A hora e a vez das guardas municipais no Sistema Único de Segurança Pública (SUSP)
O Estatuto Geral das Guardas Municipais colaborou para a superação de um limbo normativo que obstaculizou, historicamente, sua afirmação como principal órgão de segurança pública municipal
Eduardo Pazinato
Advogado e professor universitário. Mestre em Direito (UFSC) e doutor em Políticas Públicas (UFRGS). Professor convidado da Universidade do Chile, Insper e Pontíficia Universidade Católica do Rio Grande do Sul (PUCRS). Associado Sênior e Conselheiro de Administração do Fórum Brasileiro de Segurança Pública (FBSP). Ex-secretário de Segurança e Cidadania de Canoas/RS e ex-Conselheiro Nacional de Segurança Pública
A transição da ditadura civil-militar, a miopia político-normativa de interpretações limitadas da segurança pública municipal, adstrita ao art. 144, §8º da Constituição Federal, no lugar de uma hermenêutica mais sistêmica e ampliada da segurança como um direito social, com base na inteligência do art. 6º, a colonização das guardas municipais pelas polícias militares e a falta de uma maior e melhor regulamentação do poder de polícia administrativo (sentido estrito) em um país federado continental de natureza trina (União, Estados e Municípios) relegaram, no final dos anos 80 e 90 do século passado, as guardas municipais à tarefa de mera zeladoria do patrimônio físico e material – bens, serviços e instalações públicas municipais.

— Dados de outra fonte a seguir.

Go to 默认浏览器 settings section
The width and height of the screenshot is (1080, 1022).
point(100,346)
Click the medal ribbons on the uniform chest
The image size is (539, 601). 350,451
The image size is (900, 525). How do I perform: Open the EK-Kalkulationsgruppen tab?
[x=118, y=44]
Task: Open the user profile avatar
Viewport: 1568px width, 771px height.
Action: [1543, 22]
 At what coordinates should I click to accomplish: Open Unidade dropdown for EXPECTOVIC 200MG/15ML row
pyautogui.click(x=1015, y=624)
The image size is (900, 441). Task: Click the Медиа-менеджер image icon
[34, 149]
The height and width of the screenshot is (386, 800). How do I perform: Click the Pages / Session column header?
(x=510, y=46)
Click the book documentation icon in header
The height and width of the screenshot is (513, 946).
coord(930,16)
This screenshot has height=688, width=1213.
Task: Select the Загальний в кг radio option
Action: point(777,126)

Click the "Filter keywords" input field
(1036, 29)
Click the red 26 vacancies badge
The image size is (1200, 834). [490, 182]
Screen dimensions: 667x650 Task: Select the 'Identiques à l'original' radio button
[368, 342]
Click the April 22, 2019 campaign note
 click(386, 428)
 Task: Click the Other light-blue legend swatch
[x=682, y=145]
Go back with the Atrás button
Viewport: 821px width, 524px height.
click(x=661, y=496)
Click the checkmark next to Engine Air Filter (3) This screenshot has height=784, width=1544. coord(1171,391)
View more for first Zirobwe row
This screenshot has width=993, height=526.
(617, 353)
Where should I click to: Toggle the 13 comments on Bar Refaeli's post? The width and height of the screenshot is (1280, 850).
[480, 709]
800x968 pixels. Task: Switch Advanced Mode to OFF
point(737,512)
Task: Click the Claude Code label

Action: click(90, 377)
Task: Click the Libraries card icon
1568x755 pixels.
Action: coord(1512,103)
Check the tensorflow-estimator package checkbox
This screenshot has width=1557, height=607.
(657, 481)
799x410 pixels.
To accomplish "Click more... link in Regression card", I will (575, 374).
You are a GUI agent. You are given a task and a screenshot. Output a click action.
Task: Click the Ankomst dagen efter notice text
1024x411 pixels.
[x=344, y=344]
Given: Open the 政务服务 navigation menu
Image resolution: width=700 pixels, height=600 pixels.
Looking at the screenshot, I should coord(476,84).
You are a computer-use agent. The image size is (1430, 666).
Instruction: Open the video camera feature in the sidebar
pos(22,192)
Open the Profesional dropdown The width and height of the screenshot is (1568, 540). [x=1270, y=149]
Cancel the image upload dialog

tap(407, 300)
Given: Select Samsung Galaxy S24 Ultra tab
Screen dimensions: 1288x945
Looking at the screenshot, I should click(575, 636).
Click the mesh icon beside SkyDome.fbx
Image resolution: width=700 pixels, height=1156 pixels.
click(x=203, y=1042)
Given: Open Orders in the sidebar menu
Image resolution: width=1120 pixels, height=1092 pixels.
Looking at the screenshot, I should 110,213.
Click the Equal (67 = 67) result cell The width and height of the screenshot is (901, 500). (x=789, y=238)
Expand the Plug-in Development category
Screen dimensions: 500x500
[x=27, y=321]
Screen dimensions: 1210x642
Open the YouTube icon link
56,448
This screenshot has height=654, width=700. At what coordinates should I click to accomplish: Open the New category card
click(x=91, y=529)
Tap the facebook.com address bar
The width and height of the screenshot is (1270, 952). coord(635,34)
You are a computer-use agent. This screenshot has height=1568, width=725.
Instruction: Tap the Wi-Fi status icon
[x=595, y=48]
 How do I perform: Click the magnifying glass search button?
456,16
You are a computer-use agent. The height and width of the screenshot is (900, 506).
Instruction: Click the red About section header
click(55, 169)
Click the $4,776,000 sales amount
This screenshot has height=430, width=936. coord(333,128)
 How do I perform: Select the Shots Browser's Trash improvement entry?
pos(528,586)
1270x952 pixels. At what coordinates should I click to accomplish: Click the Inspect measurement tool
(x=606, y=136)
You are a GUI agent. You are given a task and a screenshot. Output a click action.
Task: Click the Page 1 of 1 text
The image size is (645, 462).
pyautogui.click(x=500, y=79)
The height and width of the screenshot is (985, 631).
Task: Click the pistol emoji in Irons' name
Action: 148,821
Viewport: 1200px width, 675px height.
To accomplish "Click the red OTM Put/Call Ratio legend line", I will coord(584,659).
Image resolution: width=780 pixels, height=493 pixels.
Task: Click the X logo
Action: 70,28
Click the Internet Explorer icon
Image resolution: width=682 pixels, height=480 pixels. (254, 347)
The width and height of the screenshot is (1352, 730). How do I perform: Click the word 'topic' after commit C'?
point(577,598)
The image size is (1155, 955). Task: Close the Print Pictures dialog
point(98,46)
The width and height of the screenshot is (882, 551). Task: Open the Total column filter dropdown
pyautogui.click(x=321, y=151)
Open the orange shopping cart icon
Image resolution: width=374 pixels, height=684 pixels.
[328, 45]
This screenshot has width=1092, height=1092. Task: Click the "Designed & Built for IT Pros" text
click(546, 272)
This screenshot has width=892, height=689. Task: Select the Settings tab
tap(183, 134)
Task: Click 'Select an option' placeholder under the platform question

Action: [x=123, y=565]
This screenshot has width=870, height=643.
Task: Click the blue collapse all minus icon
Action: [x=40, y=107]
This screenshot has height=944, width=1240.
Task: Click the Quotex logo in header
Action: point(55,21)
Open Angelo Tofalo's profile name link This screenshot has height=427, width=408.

Foi somente em princípios dos anos 2000, na gestão do então presidente Fernando Henrique Cardoso (FHC), que os municípios e as guardas municipais lograram, ainda que de forma mitigada, desempenhar algum protagonismo no modelo federativo da segurança pública brasileira, a partir do advento do I Plano Nacional de Segurança Pública (PNSP) e da edição da Lei nº 10.201/2001, que criava o Fundo Nacional de Segurança Pública (FNSP).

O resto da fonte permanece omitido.